### What to work on
The copy must hold exactly the lines from the one with "Click the back arrow in Settings" through the end of the listing below, and nothing else, with no pictures.

═══ Material provided ═══

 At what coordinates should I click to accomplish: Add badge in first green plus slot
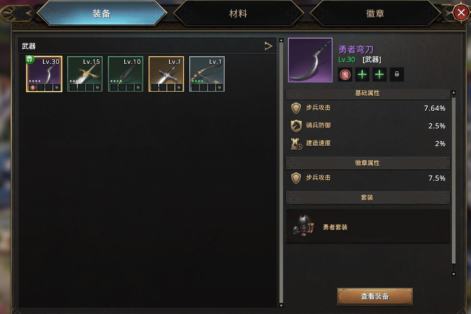pos(362,74)
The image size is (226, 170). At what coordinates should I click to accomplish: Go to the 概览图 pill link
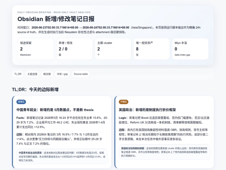click(x=47, y=74)
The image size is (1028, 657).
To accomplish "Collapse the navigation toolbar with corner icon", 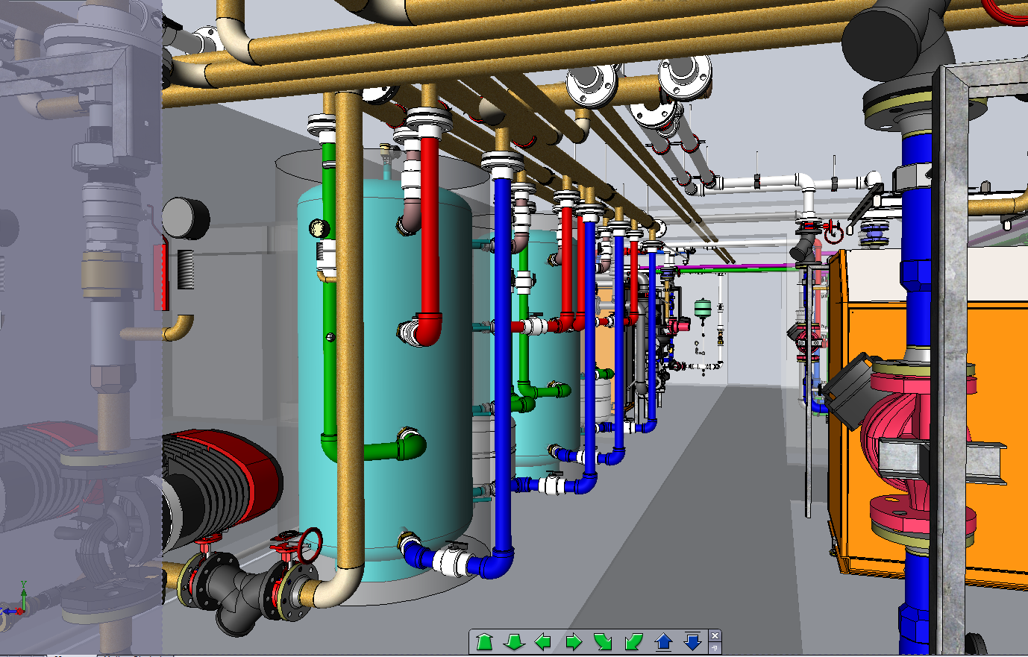I will point(715,648).
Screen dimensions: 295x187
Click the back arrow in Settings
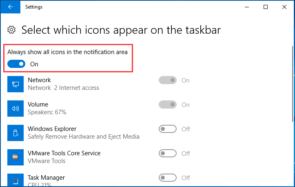[x=10, y=7]
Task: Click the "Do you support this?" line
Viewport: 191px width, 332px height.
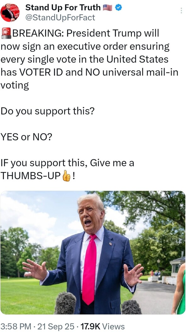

═══

### Solution below
Click the back arrow in Settings
[x=10, y=7]
Task: Click the "Do you support this?" line
Viewport: 191px width, 332px height.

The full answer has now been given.